Here are the claims that may be cruxy and important to how I carved these out:

  1. There are structural task properties, such as verifiability and specification, that scaling alone will find hard to overcome.
  2. The main bottleneck on our agendas is formalization rather than execution.
  3. Research taste and alignment-specific judgment won't be substantially automated within 18 months.
  4. Returns to good direction-setting increase as execution gets cheaper.

One other thing: from this, I've judged that we should build research infrastructure now. We'll want to squeeze out as much as we can from senior taste and talent, to leverage high-quality prosaic alignment research in the speedy, bursty, pre-crunch-time era. It seems like we should be hiring tons of high-taste people, though I hold this at low confidence.

Jagged bursts and discontinuities

I have some key uncertainties; things could change instantly where a particular overhang collapses on top of us. A few, and how each interacts with our agenda:

New modalities becoming load-bearing. Current research assistance is text-based, but I claim rich underexploited signal exists in vision (diagrams, data visualizations, loss landscapes, activation patterns), interactive tool use (exploring codebases, model internals, mathematical structures), and audio (research discussions). We're seeing more of this now from tool use and RLMs, and there's a huge amount we're not properly integrating. When we do, I expect a jagged jump for Category B work: imagine AI that visually explores training dynamics for DevInterp, interactively maps representation spaces for personas, processes whiteboard sketches of proof ideas for scalable oversight, and pair-programs with you in the room, responding to little ticks. This could arrive with little warning.

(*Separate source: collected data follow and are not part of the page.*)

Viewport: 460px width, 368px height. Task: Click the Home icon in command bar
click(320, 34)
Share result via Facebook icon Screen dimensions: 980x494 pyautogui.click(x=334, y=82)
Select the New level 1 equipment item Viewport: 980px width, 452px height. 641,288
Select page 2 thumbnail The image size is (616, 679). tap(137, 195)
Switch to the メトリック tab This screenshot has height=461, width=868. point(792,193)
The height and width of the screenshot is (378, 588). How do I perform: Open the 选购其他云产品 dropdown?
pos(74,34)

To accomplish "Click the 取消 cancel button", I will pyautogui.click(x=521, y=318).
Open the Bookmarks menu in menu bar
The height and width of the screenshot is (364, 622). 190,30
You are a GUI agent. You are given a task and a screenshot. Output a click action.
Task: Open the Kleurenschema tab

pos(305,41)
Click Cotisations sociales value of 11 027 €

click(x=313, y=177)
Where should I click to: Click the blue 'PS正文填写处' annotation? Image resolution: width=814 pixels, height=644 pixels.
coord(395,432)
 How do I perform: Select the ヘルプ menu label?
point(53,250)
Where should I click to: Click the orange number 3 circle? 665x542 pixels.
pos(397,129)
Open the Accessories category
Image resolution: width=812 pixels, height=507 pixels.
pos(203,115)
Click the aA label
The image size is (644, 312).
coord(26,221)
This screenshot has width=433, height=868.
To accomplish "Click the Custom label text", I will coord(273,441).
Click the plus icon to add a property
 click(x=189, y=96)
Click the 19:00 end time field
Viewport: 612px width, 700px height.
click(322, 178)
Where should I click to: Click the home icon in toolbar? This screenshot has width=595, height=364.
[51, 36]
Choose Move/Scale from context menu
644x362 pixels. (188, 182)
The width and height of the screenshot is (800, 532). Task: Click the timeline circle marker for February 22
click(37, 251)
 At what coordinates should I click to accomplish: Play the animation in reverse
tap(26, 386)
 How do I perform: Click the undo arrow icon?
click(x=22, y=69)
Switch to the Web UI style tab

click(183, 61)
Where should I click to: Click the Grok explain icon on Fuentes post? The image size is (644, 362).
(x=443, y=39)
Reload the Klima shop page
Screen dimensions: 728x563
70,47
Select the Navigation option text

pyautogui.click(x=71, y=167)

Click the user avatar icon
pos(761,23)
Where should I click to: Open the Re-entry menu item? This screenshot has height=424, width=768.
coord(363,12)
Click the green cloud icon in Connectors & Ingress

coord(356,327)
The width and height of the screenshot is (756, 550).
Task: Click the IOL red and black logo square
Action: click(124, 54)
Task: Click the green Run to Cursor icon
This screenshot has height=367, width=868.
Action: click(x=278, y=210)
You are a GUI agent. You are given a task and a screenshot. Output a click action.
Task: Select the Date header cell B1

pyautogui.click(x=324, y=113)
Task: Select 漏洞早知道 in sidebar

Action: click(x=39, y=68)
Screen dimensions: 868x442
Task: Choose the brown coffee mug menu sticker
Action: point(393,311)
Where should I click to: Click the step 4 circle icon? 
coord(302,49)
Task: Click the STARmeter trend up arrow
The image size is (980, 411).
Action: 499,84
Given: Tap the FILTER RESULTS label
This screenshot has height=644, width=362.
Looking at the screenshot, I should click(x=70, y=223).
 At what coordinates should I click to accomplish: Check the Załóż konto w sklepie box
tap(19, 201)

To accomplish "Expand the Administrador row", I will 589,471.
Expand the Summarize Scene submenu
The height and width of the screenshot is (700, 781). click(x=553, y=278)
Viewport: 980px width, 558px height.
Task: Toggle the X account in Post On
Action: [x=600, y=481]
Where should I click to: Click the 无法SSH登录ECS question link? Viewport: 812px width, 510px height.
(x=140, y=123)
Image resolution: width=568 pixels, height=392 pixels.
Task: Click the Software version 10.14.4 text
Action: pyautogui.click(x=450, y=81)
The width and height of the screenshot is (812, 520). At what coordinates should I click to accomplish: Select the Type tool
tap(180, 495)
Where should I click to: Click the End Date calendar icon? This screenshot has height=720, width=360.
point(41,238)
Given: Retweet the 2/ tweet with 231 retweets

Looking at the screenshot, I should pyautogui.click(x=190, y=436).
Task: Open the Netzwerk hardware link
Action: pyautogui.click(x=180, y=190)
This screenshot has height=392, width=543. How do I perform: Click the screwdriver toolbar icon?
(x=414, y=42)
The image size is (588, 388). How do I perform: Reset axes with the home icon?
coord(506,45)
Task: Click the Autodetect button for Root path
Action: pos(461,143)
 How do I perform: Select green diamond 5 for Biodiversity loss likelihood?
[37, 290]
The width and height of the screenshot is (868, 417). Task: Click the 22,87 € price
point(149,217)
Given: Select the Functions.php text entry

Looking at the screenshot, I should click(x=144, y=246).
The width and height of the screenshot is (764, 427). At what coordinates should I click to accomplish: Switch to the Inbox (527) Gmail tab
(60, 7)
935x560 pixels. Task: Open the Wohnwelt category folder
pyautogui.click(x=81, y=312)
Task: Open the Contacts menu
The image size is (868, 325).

Breakthroughs in verification for alignment things. The biggest single accelerant for Categories C and D would be new ways to check alignment-relevant claims, e.g. tools that rapidly generate empirical predictions from formalizations. This crispifies a whole category of work, compresses feedback loops, and moves formalization work from C toward B.

RL generalization across domains. There's a kind of all-of-a-sudden point, where LLMs were bad at language and then got good all at once; there could be such a point in reasoning in general. Taste might simply be a product of reasoning, search space, and logical induction, e.g. taste as the vanishing horizon where we humans make simple intuitive leaps but it's actually quite searchable. This type of thing is hard to verify.

So, what to do?

In-house, I think we should concentrate on C and D, and build tooling to offload A. That seems to be our comparative advantage. In grantmaking and academia, we should fund for B and C, not A. Tooling is good. And we should test frontier models on TCS tasks, on risk modelling, on crispification, and on generating research directions and rating them on taste, though these last recommendations I hold at low confidence.